- TASK BRIEF -
Write the next few claims of the patent claims on hardening a shaft's precursor region, picking up right after claim 9.

- GIVEN TEXT -
3. The method of claim 1, wherein heating comprises induction, flame, laser, electron beam, thermal radiation, convection, friction, or combinations thereof.

4. The method of claim 1, wherein heating comprises carburizing, nitridizing, boronizing, or combinations thereof.

5. The method of claim 4, further comprising introducing interstitial carbon, nitrogen, or boron into at least the precursor region, thereby causing additional compressive residual stress in the corresponding compressive residual stress-hardened region.

6. The method of claim 1, further comprising shot peening at least the precursor region, thereby causing additional compressive residual stress in the corresponding compressive residual stress-hardened region.

7. The method of claim 1, further comprising welding the precursor region to the shaft.

8. The method of claim 1, further comprising coating the shaft to form the precursor region.

9. The method of claim 8, wherein coating comprises spraying the coating on the shaft in the precursor region, applying a metal foil to the precursor region, or dipping the precursor region into a liquid coating, or any combination thereof.

(Dataset entries)

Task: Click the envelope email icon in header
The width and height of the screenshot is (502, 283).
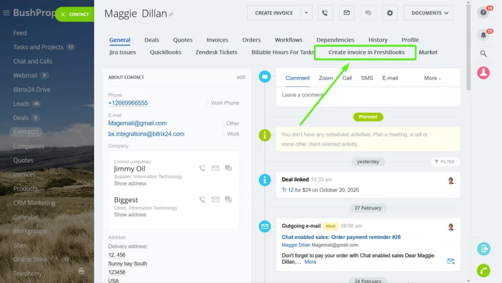Action: tap(347, 13)
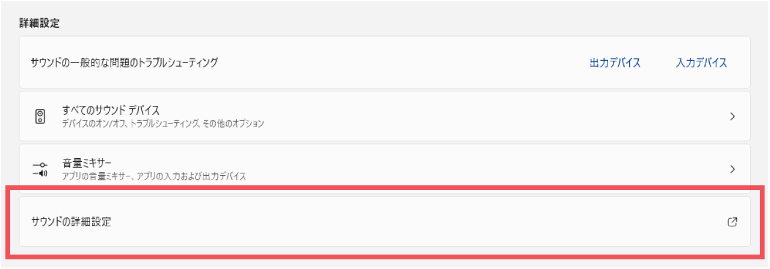Expand the すべてのサウンド デバイス chevron arrow
The width and height of the screenshot is (770, 269).
pos(732,117)
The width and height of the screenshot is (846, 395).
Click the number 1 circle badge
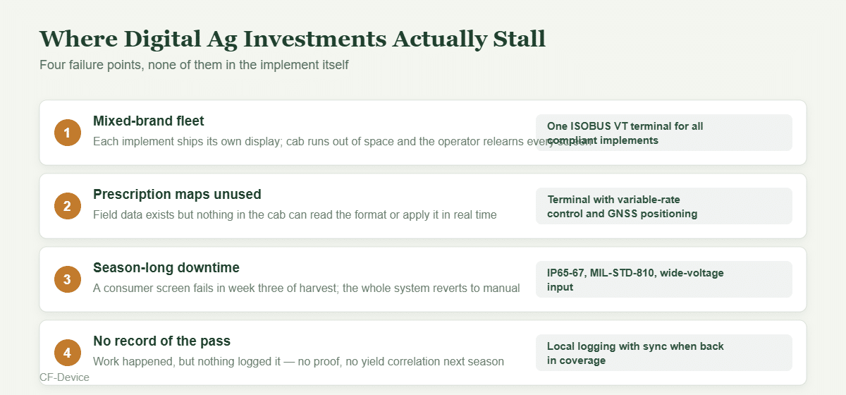click(67, 133)
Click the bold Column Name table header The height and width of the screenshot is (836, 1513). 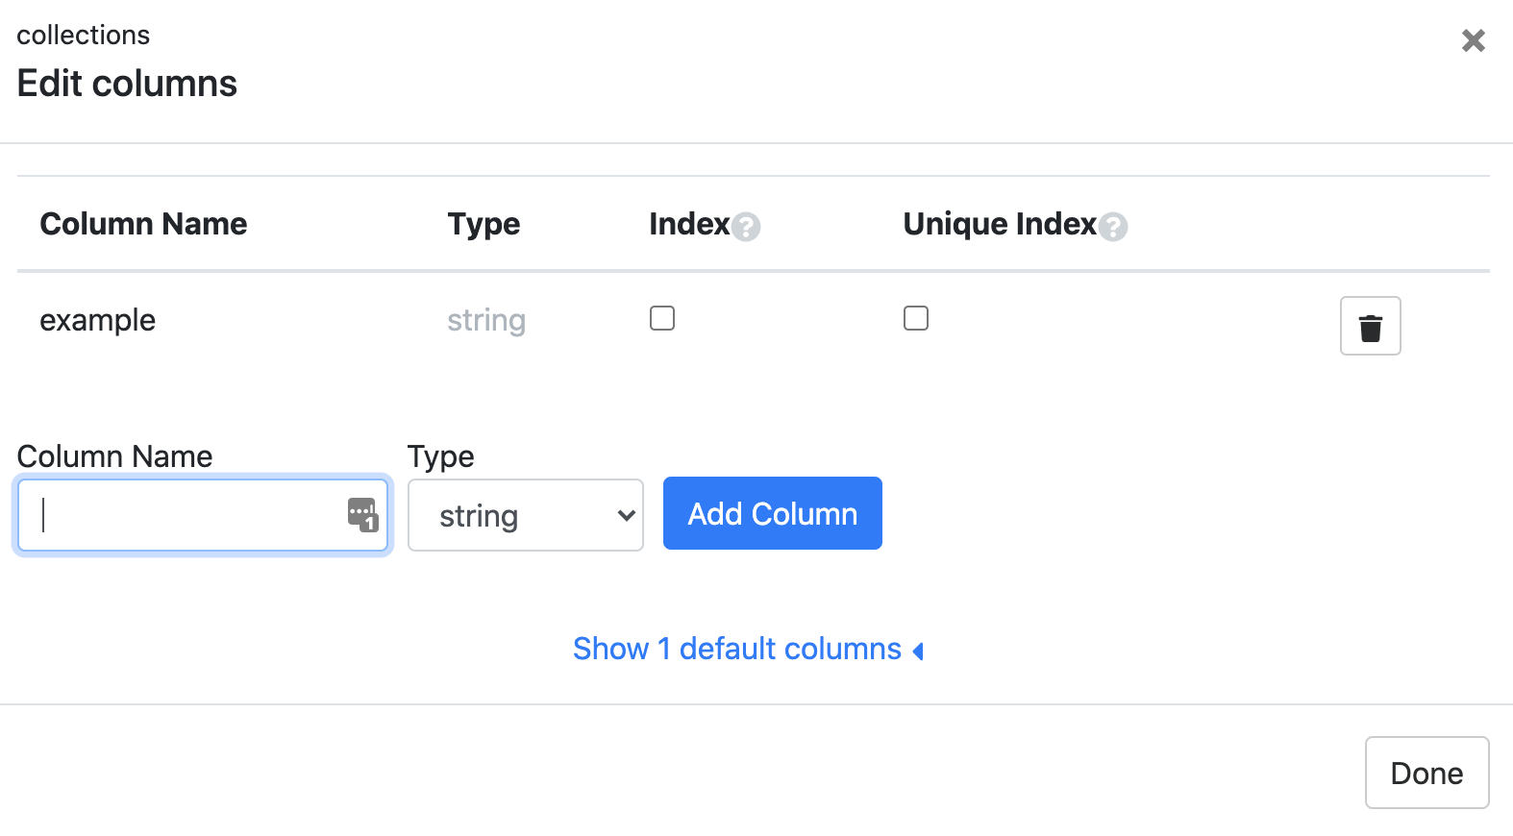tap(143, 224)
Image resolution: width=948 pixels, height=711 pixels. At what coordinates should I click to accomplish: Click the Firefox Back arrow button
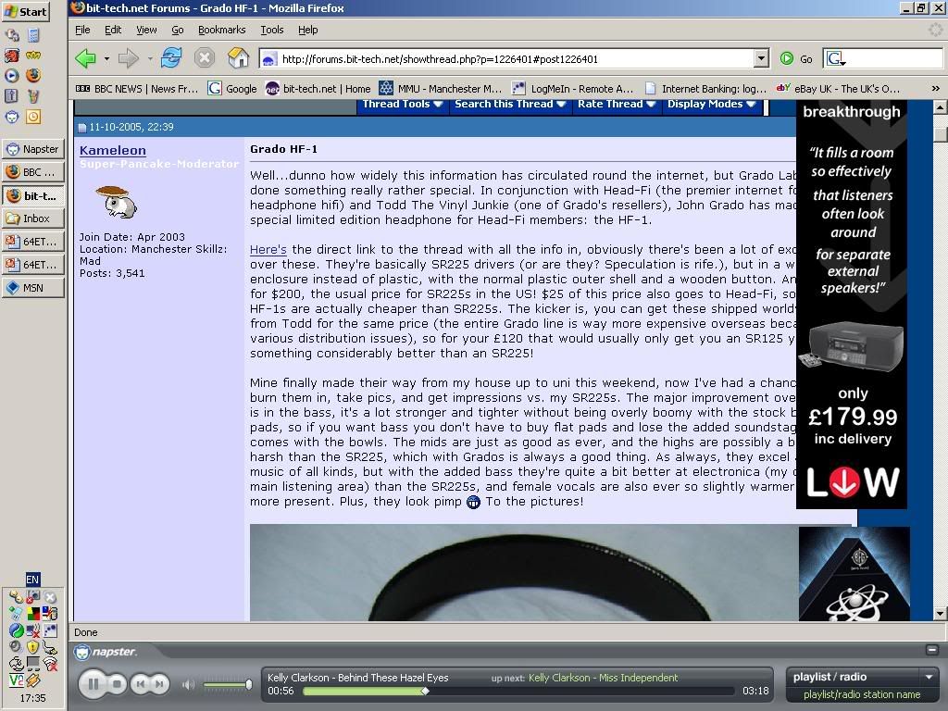(86, 58)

- EXERCISE RESULT -
10. The method of claim 8, wherein the coating comprises an alloy that controls the temperature at which the first allotrope transforms to the second allotrope.

11. The method of claim 1, wherein the first allotrope comprises the austenite allotrope of iron (Fe) and has a face centered cubic (FCC) crystal structure, and the second allotrope comprises the ferrite allotrope of Fe and has a body centered cubic (BCC) crystal structure.

12. The method of claim 1, wherein the first allotrope comprises the austenite allotrope of iron (Fe) and has a face centered cubic (FCC) crystal structure, and the second allotrope comprises the ferrite allotrope of Fe with entrapped carbon (C) and has a body centered tetragonal (BCT) crystal structure.

13. The method of claim 1, wherein the allotropic material comprises

Americium (Am), Beryllium (Be), Calcium (Ca), Cerium (Ce), Curium (Cm), Cobalt (Co), Dysprosium (Dy), Iron (Fe), Gadolinium (Gd), Hafnium (Hf), Holmium (Ho), Lanthanum (La), Manganese (Mn), Neodymium (Nd), Neptunium (Np), Promethium (Pm), Praseodymium (Pr), Plutonium (Pu), Sulfer (S), Scandium (Sc), Samarium (Sm), Tin (Sn), Strontium (Sr), Terbium (Tb), Thorium (Th), Titanium (Ti), Uranium (U), Yttrium (Y), Ytterbium (Yb), Zirconium (Zr), or an alloy thereof.

14. A downhole tool manufactured by a process comprising heating a precursor region on the shaft to transform a first allotrope of an allotropic material in the precursor region to a second allotrope in the same physical space, thereby causing a compressive residual stress in the precursor region and hardening it to form a corresponding compressive residual stress-hardened region.

15. The downhole tool of claim 14, wherein the second allotrope has a decreased atomic packing density as compared to the first allotrope.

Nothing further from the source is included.